来源:BBC 作者: 时间:2019-07-12 Tag: 点击:

 

There won't be songs or talking dragons, and the film's antagonist will be a Chinese sorceress, not an evil leader of the Hun army - but Mulan is making her return to the big screen.

This week Disney released a teaser trailer for the live-action remake of its 1998 classic, a story based on a legendary female warrior who disguises herself as a man to fight in place of her ailing father in China's imperial army.

It joins a string of Disney hits from the 90s being revived for the 21st Century, including Cinderella, Beauty and the Beast and Aladdin.

The animated Mulan flopped in its birthplace when it was released more than two decades ago, but this time Disney is pulling out all stops to win China over with its version of their heroine.

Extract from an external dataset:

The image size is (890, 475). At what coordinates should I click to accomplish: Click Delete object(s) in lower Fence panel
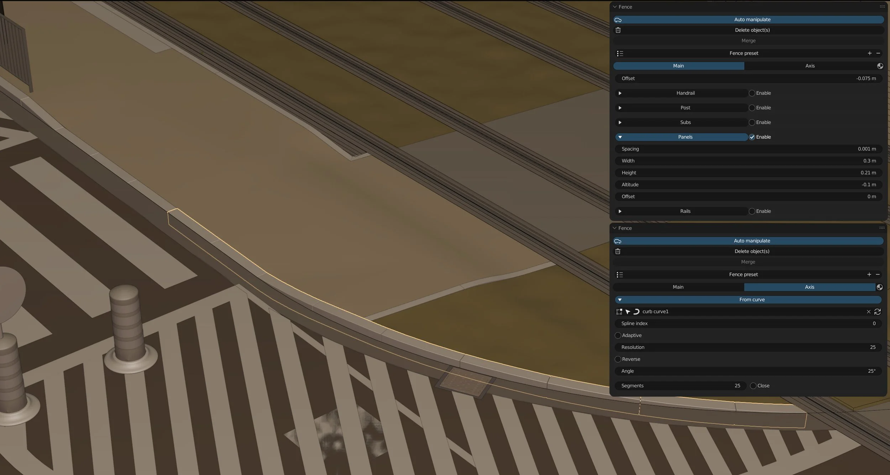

Let's get down to business

When the Disney original first aired, China was not a major market for Disney. Twenty years on, China is the second-biggest movie market in the world.

Around 70% of Hollywood studios' revenue are now generated overseas, compared with around 30% two decades ago. And Chinese audiences today are able to add millions to box office takings.

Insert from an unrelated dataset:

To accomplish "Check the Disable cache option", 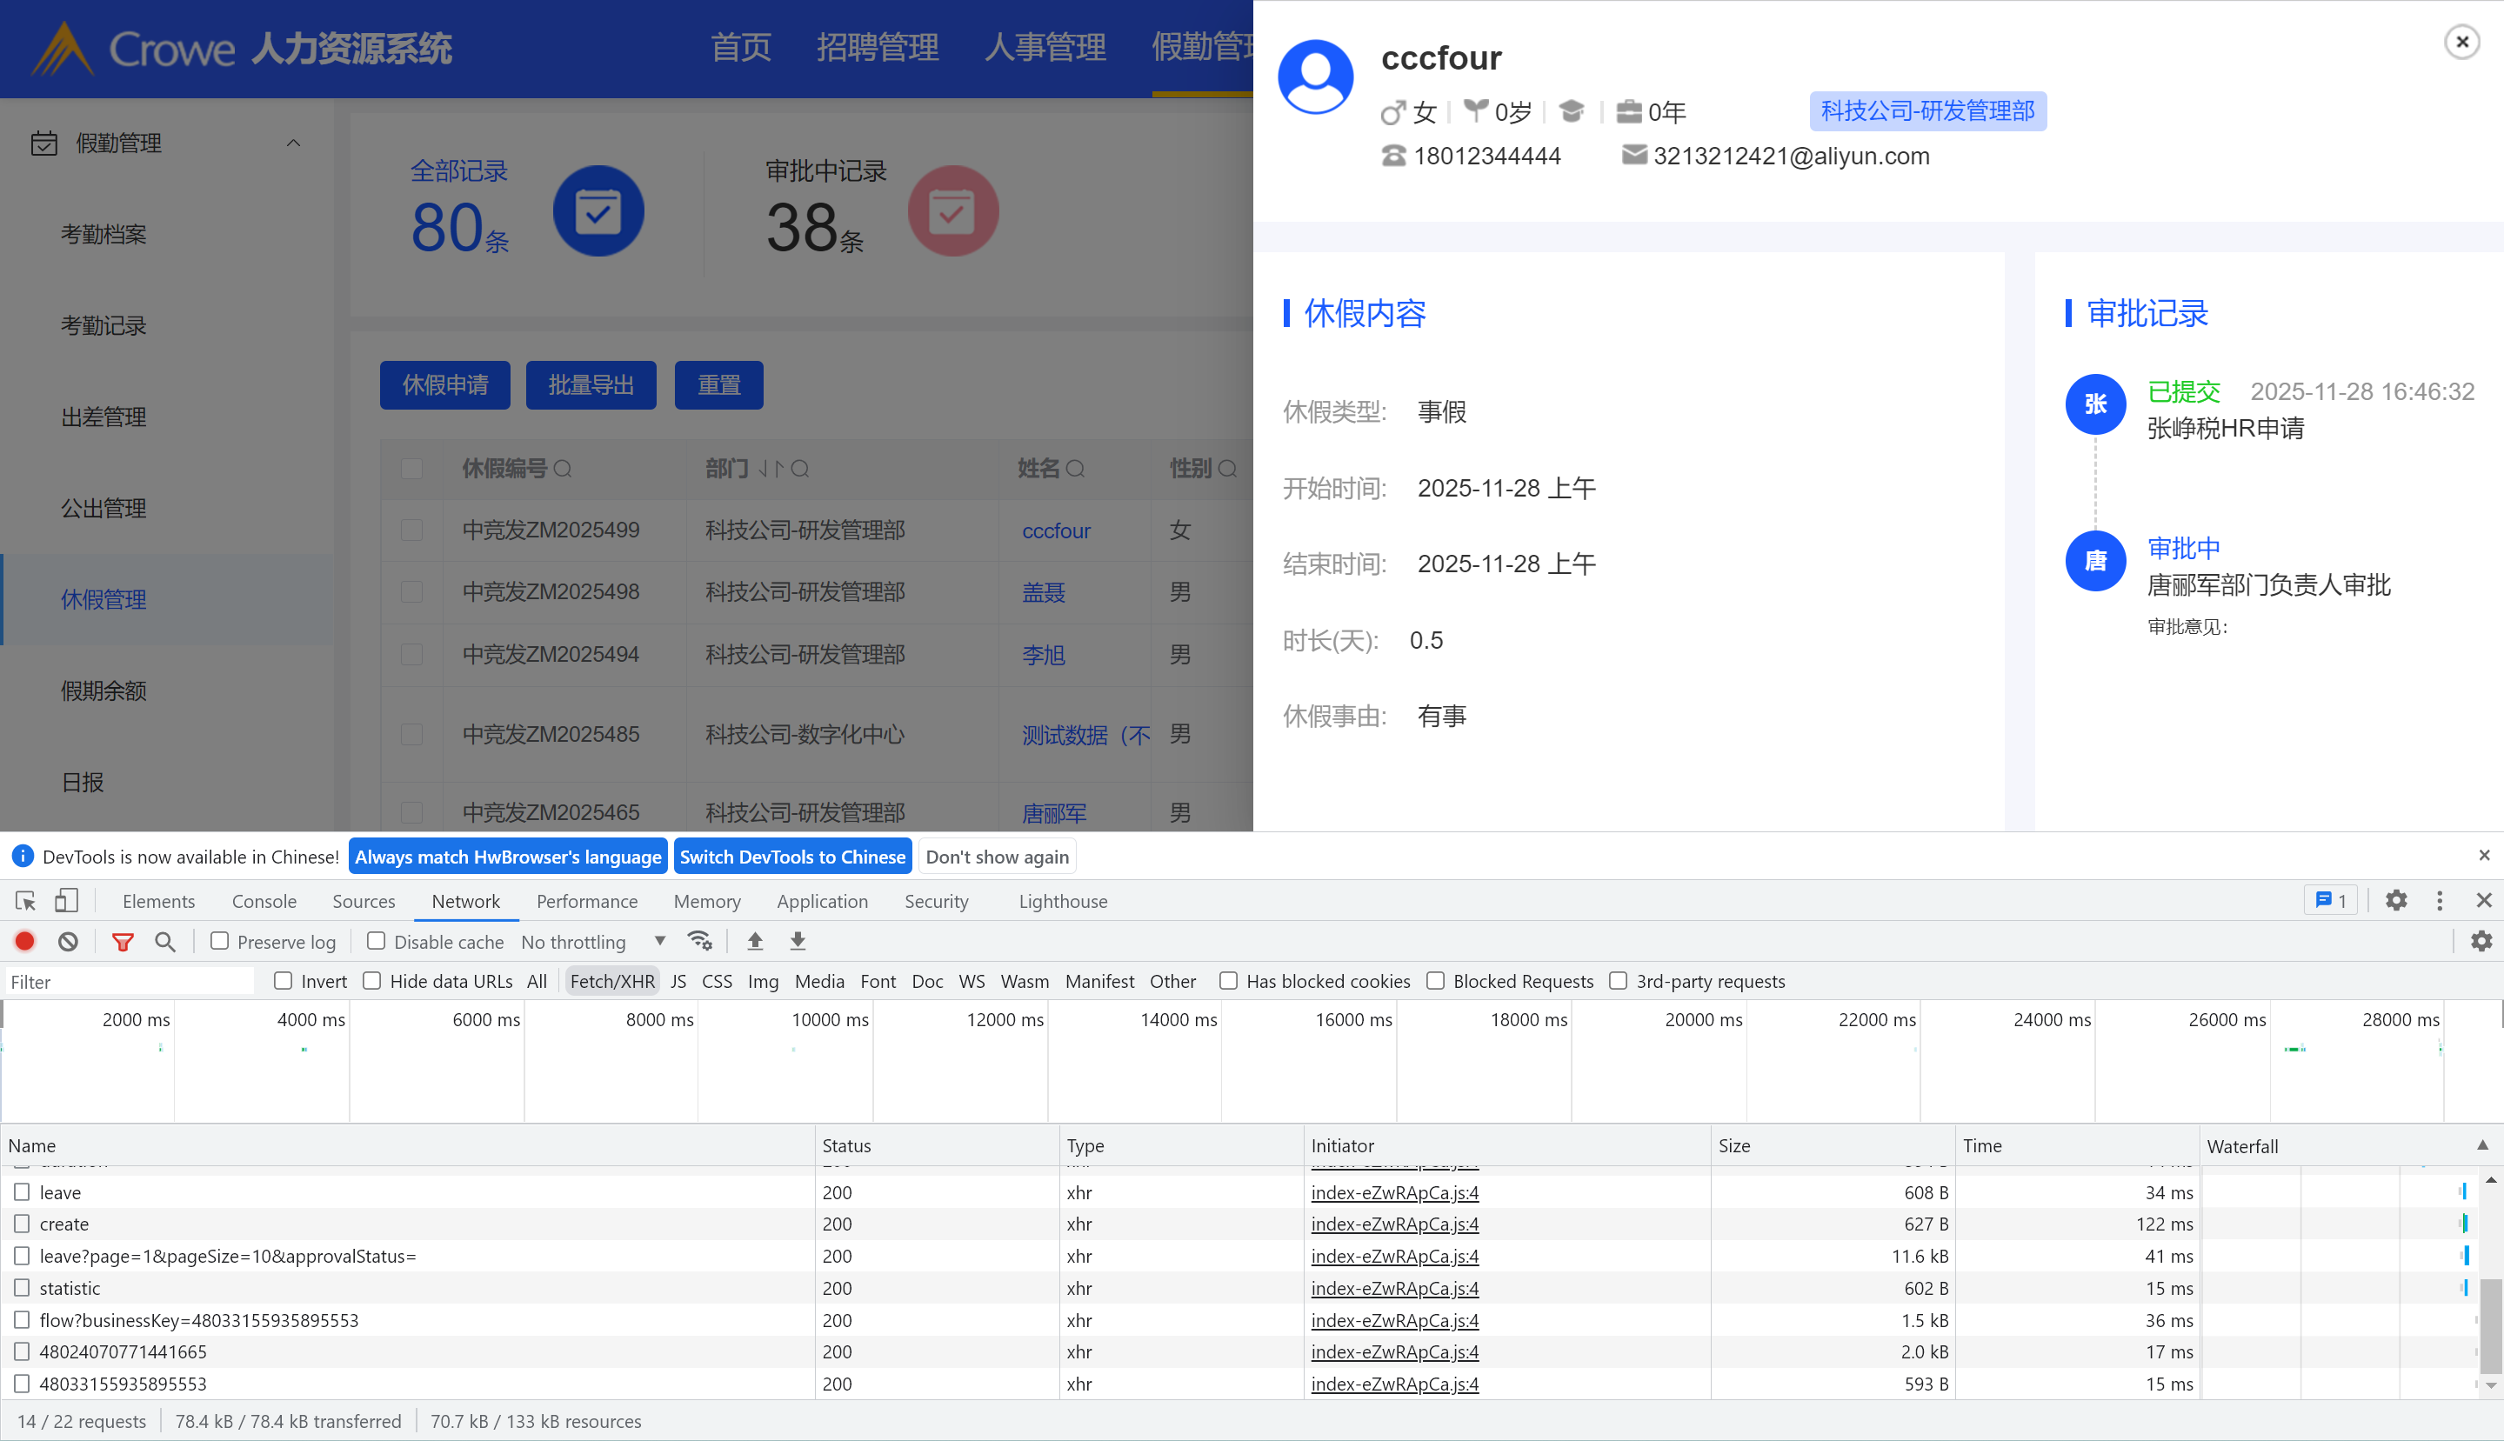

"Chinese takings can make or break a movie," said writer and cultural analyst Xueting Christine Ni.

 

And Disney knows this - which is why its spending $300m (£240m) on the film, according to one of its stars, Gong Li.

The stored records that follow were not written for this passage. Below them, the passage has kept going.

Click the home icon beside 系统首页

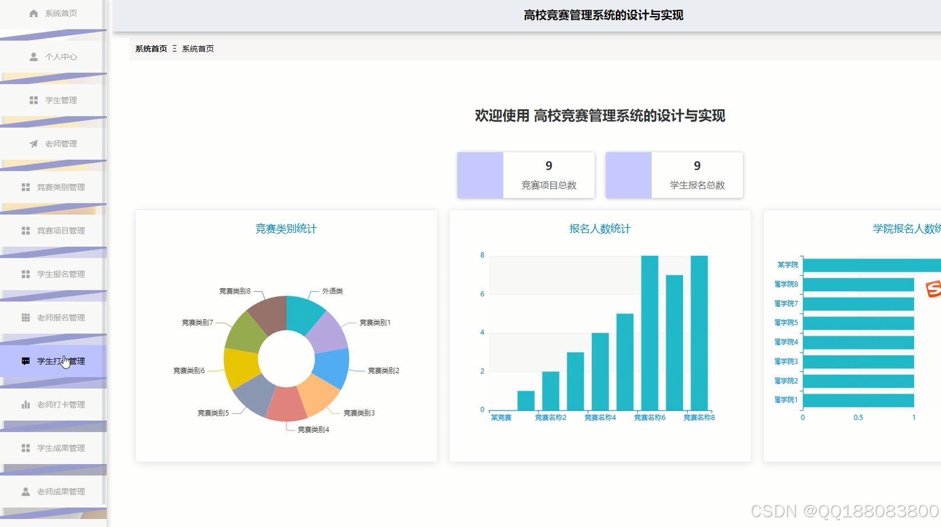click(33, 13)
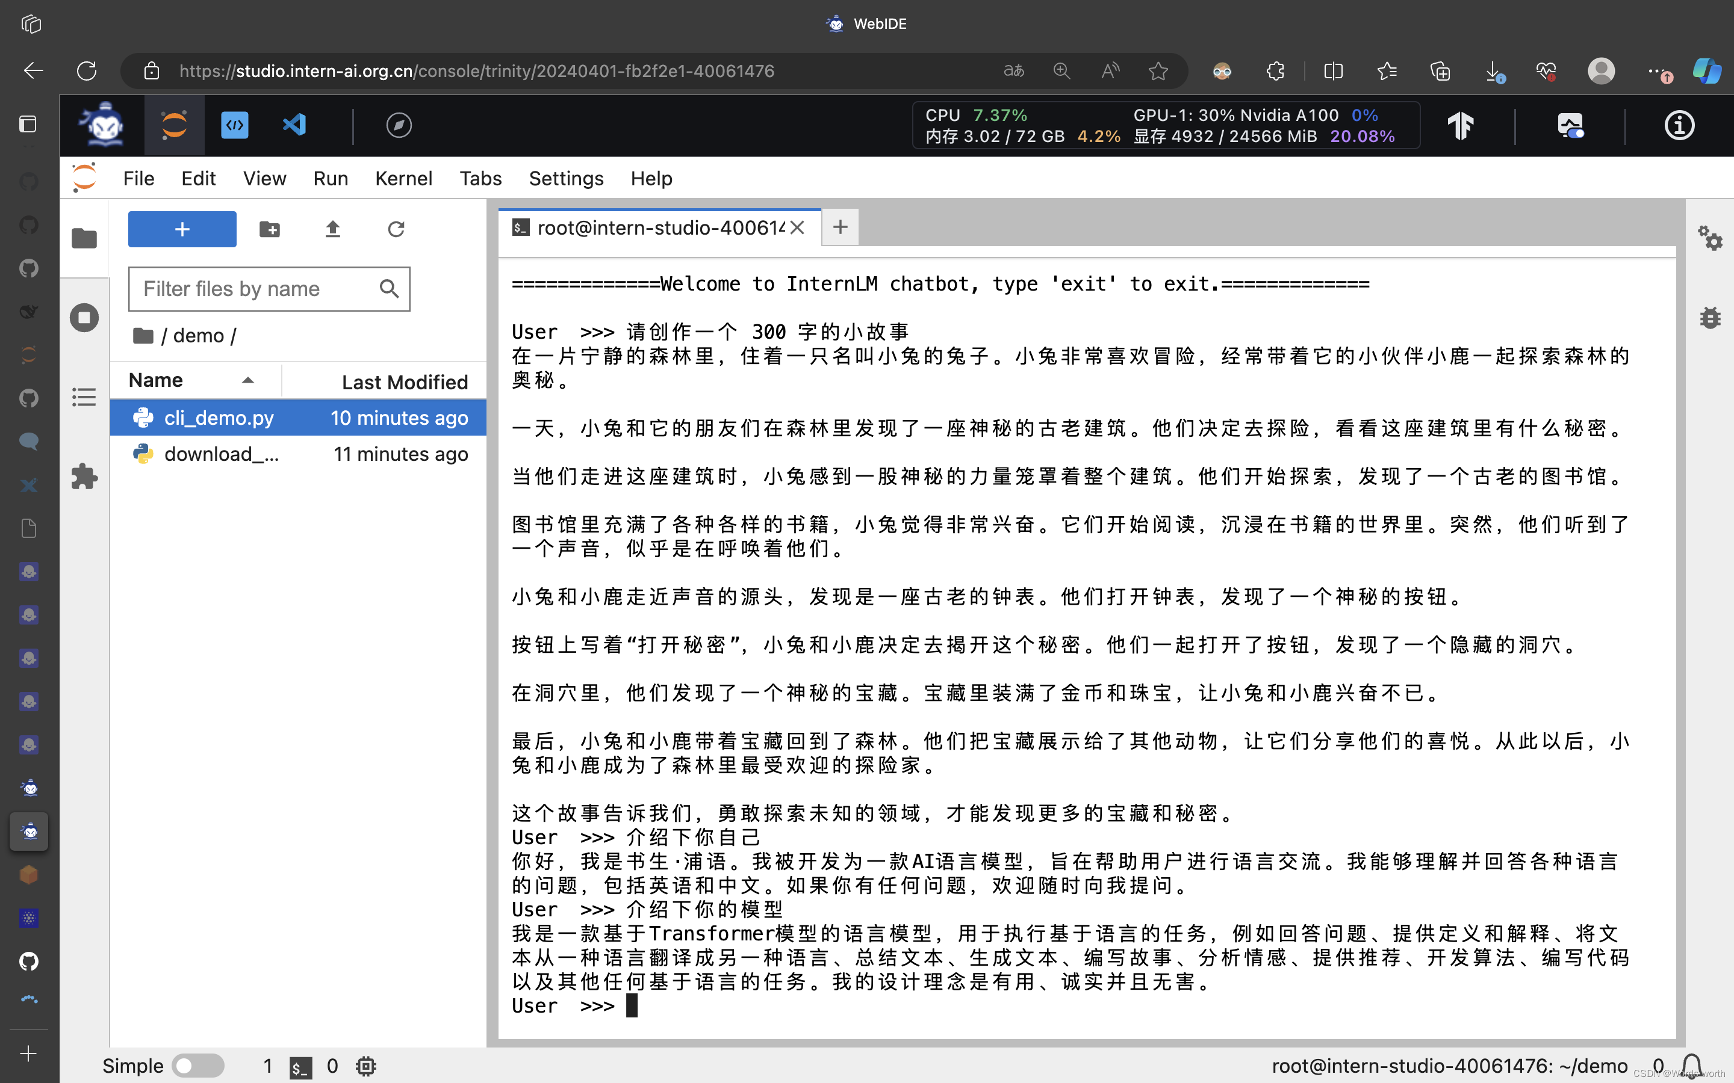This screenshot has height=1083, width=1734.
Task: Open the debugger bug icon on right sidebar
Action: (x=1710, y=317)
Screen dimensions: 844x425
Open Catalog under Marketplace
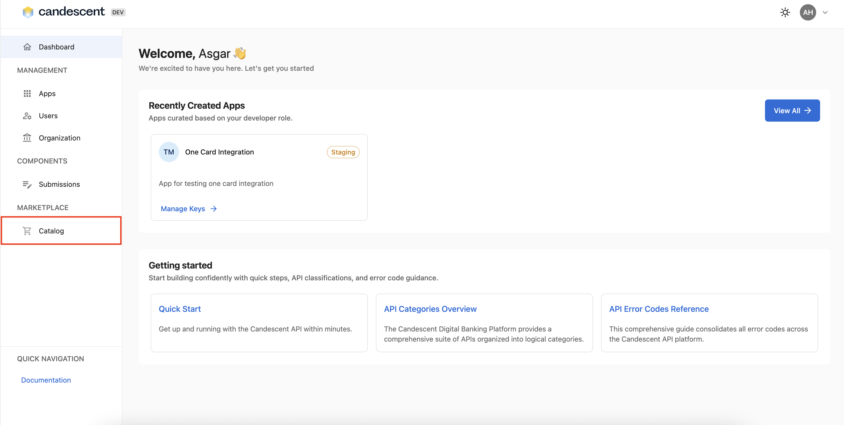[52, 231]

"Disney is aggressively targeting China," Stanley Rosen, a professor in political science from the University of Southern California, told the BBC.

Recent Disney offerings, like Toy Story 4, failed to see Chinese box office success. In contrast, Steven Spielberg's DreamWorks Studios, which split from Disney in 2016, had a huge hit among Chinese audiences with its Kung Fu Panda instalment.

For that film, says Prof Rosen, "they spent a lot of time in China, investing efforts in researching pandas and talking to experts".

"Chinese audiences are clearly more sophisticated now so if Disney wants to win them back, they have to nail the cultural aspects of Mulan."

That means the new movie can't be a play-by-play of the old one.

"[The Disney original] was trying so hard to be Chinese, but in a stereotypical way - there's lanterns, fireworks.. they even stuck a panda in there. The humour, the pacing the relationships, are either wholly American, or what America imagines China would be like," Ms Ni told the BBC.

In one scene for example, the emperor is seen bowing to Mulan. It would be unthinkable for the emperor, who was seen as a god-like figure in China at the time, to bow to anyone.